EXERCISE DESCRIPTION: Produce a word-for-word restatement of the lines from the line with "Task: Select the yellow P starting PURSUIT" to the end of the listing below, inclusive.

--- GIVEN DATA ---

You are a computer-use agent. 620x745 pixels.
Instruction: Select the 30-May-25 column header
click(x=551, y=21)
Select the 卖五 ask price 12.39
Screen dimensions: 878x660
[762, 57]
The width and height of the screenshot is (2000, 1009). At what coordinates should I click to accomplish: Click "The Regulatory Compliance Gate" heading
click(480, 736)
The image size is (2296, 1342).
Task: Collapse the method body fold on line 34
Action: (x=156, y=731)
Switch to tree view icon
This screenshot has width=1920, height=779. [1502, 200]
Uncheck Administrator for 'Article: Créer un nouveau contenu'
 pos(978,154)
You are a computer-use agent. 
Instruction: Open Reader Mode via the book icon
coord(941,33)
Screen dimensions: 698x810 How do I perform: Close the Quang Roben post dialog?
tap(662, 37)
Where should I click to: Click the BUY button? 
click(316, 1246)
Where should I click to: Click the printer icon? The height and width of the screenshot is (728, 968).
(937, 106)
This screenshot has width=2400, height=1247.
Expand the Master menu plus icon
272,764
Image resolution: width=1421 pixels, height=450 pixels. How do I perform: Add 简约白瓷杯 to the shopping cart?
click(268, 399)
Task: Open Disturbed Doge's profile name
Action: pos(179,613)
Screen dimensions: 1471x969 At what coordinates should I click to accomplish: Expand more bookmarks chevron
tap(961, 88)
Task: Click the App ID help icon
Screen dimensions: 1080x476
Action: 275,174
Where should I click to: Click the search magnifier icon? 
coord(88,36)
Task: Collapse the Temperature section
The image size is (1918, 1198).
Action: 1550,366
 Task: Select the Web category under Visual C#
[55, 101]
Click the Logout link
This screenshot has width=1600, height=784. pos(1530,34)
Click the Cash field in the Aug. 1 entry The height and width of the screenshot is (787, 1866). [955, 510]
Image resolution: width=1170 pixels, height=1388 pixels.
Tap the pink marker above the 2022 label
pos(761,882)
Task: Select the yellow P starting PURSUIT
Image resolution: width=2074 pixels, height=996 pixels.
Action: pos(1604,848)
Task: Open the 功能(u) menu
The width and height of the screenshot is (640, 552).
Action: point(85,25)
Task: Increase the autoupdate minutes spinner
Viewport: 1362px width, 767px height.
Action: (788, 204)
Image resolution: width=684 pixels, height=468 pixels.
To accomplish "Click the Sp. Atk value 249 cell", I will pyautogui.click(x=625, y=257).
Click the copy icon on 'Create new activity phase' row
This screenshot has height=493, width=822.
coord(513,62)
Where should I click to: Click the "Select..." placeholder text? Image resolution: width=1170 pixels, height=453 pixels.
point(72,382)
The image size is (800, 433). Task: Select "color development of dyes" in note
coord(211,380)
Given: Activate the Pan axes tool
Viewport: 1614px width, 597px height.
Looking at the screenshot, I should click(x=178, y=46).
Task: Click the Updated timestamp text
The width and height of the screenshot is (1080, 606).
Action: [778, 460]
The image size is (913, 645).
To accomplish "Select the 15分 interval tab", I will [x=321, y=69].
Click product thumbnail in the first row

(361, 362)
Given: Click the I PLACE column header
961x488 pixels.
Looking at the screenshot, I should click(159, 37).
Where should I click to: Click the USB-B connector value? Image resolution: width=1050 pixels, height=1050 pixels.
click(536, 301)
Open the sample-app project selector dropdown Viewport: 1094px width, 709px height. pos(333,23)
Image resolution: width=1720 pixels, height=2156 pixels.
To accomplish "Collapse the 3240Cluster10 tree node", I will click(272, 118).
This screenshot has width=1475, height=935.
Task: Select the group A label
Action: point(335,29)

---

SOLUTION FOR THIS TASK:
Task: Select the yellow P starting PURSUIT
Image resolution: width=2074 pixels, height=996 pixels.
Action: pos(1604,848)
Task: Open the 功能(u) menu
The width and height of the screenshot is (640, 552).
Action: point(85,25)
Task: Increase the autoupdate minutes spinner
Viewport: 1362px width, 767px height.
Action: (788, 204)
Image resolution: width=684 pixels, height=468 pixels.
To accomplish "Click the Sp. Atk value 249 cell", I will pyautogui.click(x=625, y=257).
Click the copy icon on 'Create new activity phase' row
This screenshot has height=493, width=822.
coord(513,62)
Where should I click to: Click the "Select..." placeholder text? Image resolution: width=1170 pixels, height=453 pixels.
point(72,382)
The image size is (800, 433). Task: Select "color development of dyes" in note
coord(211,380)
Given: Activate the Pan axes tool
Viewport: 1614px width, 597px height.
Looking at the screenshot, I should click(x=178, y=46).
Task: Click the Updated timestamp text
The width and height of the screenshot is (1080, 606).
Action: [778, 460]
The image size is (913, 645).
To accomplish "Select the 15分 interval tab", I will [x=321, y=69].
Click product thumbnail in the first row

(361, 362)
Given: Click the I PLACE column header
961x488 pixels.
Looking at the screenshot, I should click(159, 37).
Where should I click to: Click the USB-B connector value? Image resolution: width=1050 pixels, height=1050 pixels.
click(536, 301)
Open the sample-app project selector dropdown Viewport: 1094px width, 709px height. pos(333,23)
Image resolution: width=1720 pixels, height=2156 pixels.
To accomplish "Collapse the 3240Cluster10 tree node", I will click(272, 118).
This screenshot has width=1475, height=935.
Task: Select the group A label
Action: point(335,29)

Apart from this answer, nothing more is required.